Any trip to Germany will inevitably get me thinking about the Hanseatic League or messed up crusader states, while a long weekend in Prague once got me in way too deep with the Holy Roman Empire. I spent a week in Ukraine in 2013, which acted as a gateway drug to the Kievan Rus, the Golden Horde and the Grand Duchy of Lithuania. I’ve been an enthusiastic temporary patriot for so, so many long-vanished political entities, thanks to this weird game that lets me roleplay as holiday destinations.
This time, it was Estonia. Or more precisely Saaremaa, the largest island within the borders of the modern Baltic state. I went past it on a cruise ship, before spending the day in the Estonian capital of Tallinn, and it really seized my imagination. I had never even been aware of Saaremaa, but this place, with its crumbly cliffs and marshes and forests, had once been a great centre of trading and raiding during the so-called Viking Age of the eighth-to-eleventh centuries.
There was more. Given its location at the mouth of the Gulf of Finland, Estonia – and Saaremaa – had been a battleground for endless wars between regional powers like Denmark, Germany, Russia, Sweden and Poland. It had also been a melting pot for wildly different cultures, and was one of the last bastions of paganism in Europe before the arrival of German crusaders in the thirteenth century.
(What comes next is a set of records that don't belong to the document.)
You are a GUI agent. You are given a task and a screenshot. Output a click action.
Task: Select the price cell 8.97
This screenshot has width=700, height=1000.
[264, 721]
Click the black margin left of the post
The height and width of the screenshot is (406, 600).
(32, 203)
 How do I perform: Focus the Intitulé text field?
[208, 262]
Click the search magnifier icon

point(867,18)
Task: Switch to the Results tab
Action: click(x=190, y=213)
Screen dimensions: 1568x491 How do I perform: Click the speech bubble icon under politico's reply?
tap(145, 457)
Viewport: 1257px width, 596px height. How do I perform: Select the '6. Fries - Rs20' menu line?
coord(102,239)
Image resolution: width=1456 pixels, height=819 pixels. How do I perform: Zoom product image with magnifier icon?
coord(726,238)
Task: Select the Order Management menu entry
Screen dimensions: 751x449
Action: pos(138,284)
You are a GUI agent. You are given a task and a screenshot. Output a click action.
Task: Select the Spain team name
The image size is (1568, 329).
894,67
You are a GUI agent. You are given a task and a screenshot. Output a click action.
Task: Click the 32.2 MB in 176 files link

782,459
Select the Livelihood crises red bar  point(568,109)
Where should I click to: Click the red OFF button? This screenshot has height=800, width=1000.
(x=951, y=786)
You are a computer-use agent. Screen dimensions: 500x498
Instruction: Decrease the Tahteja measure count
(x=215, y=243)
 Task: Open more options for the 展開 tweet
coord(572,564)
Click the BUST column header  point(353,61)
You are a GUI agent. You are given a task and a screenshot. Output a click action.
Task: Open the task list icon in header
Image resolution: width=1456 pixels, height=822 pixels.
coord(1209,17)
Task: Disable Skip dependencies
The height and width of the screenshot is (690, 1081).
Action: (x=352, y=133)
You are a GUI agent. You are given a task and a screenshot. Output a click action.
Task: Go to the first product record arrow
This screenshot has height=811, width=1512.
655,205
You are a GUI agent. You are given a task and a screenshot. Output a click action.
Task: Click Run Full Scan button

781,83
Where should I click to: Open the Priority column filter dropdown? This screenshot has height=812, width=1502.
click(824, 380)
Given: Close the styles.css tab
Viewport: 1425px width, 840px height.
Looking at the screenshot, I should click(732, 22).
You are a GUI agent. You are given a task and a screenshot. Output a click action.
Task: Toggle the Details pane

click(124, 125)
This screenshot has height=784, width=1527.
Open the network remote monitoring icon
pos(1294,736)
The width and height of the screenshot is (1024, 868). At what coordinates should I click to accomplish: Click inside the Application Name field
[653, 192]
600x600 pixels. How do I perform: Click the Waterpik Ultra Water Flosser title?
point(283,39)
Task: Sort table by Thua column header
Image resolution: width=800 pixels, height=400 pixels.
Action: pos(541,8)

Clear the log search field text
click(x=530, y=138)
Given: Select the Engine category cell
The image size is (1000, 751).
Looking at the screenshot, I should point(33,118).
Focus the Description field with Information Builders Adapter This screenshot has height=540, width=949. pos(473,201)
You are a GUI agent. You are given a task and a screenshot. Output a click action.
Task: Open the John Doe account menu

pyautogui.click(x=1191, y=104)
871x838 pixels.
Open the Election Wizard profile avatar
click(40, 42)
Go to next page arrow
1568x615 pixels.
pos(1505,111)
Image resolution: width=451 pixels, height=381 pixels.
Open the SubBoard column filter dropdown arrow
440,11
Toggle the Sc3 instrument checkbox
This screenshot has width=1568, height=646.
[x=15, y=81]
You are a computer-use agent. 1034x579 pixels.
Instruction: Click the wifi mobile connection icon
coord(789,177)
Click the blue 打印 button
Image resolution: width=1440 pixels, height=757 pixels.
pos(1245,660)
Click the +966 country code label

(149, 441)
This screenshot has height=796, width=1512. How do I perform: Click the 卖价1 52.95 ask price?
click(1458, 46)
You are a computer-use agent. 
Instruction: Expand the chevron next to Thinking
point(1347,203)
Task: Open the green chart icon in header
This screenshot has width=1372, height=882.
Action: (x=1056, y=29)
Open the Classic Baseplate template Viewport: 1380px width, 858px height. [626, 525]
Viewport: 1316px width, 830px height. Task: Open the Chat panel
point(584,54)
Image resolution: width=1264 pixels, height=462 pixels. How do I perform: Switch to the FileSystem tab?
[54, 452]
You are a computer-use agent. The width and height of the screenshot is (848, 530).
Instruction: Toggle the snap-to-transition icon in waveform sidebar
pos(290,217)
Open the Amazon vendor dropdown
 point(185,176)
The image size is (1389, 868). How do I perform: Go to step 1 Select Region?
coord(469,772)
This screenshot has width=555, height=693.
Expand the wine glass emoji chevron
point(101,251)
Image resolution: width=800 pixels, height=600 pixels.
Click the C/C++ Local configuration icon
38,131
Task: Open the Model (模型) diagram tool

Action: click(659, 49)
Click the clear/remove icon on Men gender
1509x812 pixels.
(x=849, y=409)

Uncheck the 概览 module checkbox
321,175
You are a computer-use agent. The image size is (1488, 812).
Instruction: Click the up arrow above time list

When I heard that last fact, it was like an unsmiling fisherman had hoyed a stout metal hook into the meat of my mind, and had begun hauling me to shore. That bleak angler was Crusader Kings 2, and the gut-stained quay he was about to beach me on was the next 24 hours of my holiday, which I would spend fixed to my laptop in my cabin, in defiance of all conventional notions of fun.
Yes, there was a whole boat full of pleasures at my disposal. But I didn’t care. Why would I want to go and watch a bunch of dead-eyed Floridian retirees fight over a buffet, when I could leap into the dynastic politics of eighth century Saaremaa? I’d show those bloody crusaders! I’d build up a pagan superstate in the armpit of the Baltic, and spread my own crusade of euphoric bear-worship across all of Christendom.
In the end the Aztecs invaded, because I’d forgotten to turn off the Sunset Invasion DLC, and that was that. But that’s not the point.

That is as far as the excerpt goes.